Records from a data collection
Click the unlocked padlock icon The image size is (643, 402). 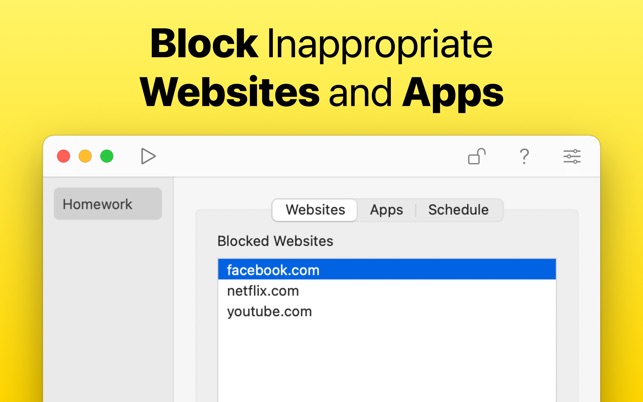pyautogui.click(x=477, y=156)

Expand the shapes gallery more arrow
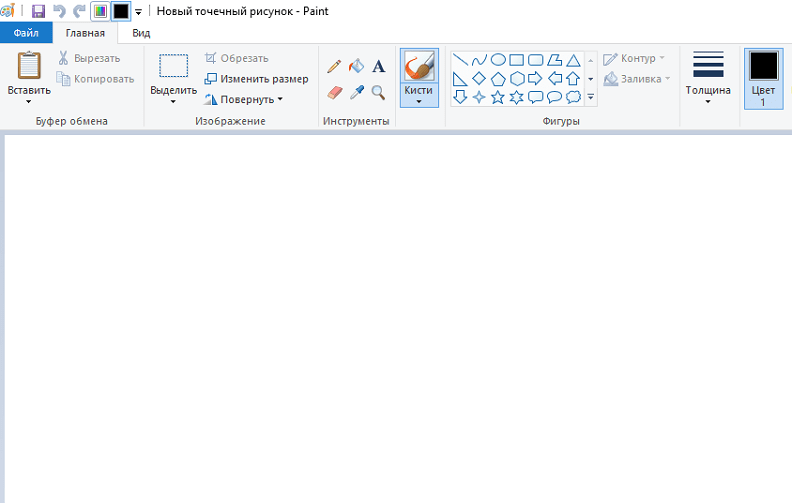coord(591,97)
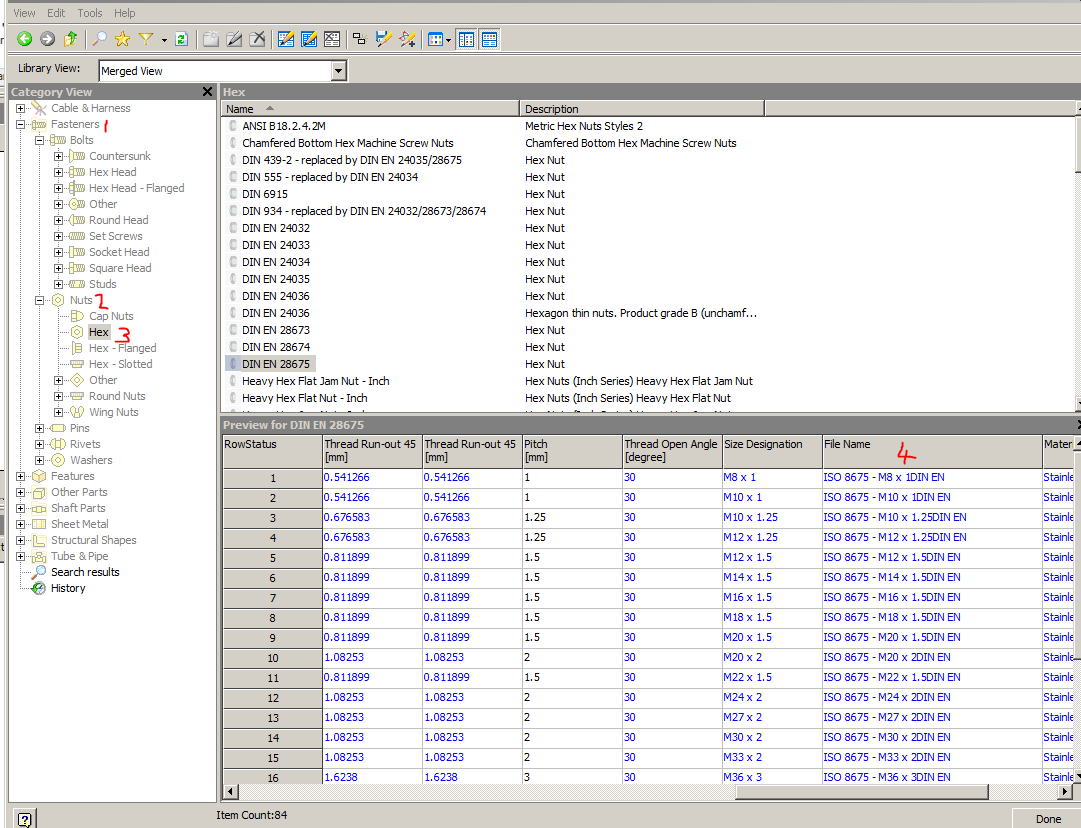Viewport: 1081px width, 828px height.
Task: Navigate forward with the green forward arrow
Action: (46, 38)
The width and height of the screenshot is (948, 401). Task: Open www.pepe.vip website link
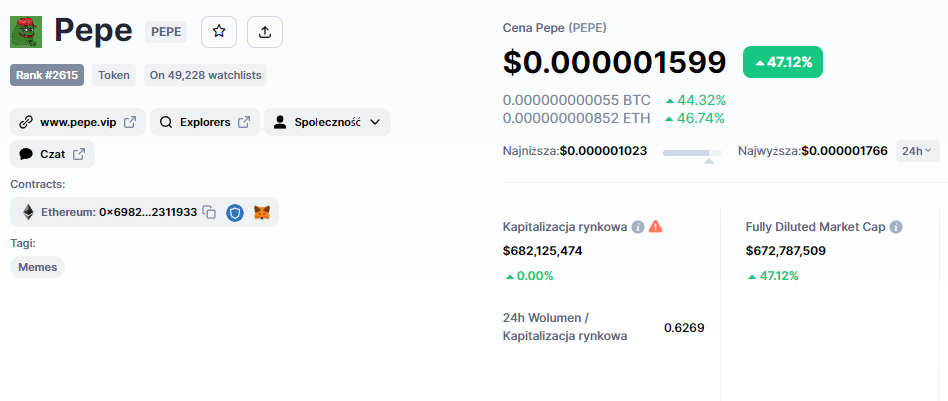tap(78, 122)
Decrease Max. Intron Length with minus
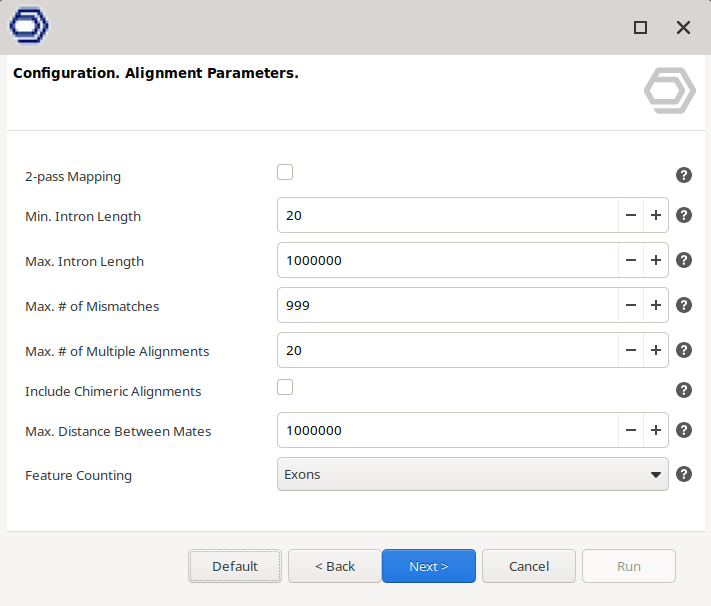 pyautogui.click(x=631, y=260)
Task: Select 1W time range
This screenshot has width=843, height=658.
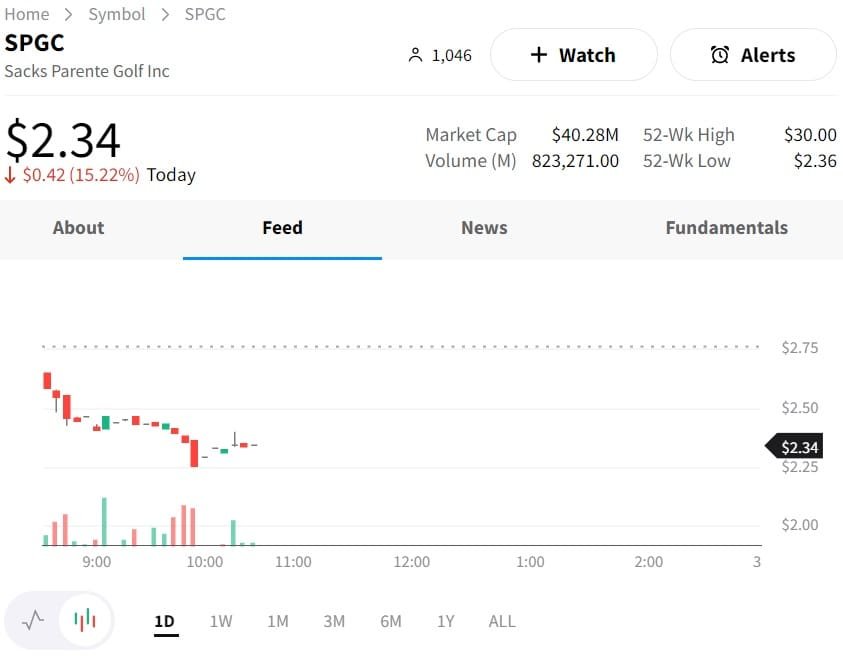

**Task item**
Without the pictures, repeat exactly the lines running from the line containing "Decrease Max. Intron Length with minus" through the end of the data, both ends included.

**Solution**
Decrease Max. Intron Length with minus
 pyautogui.click(x=631, y=260)
Task: Select 1W time range
This screenshot has width=843, height=658.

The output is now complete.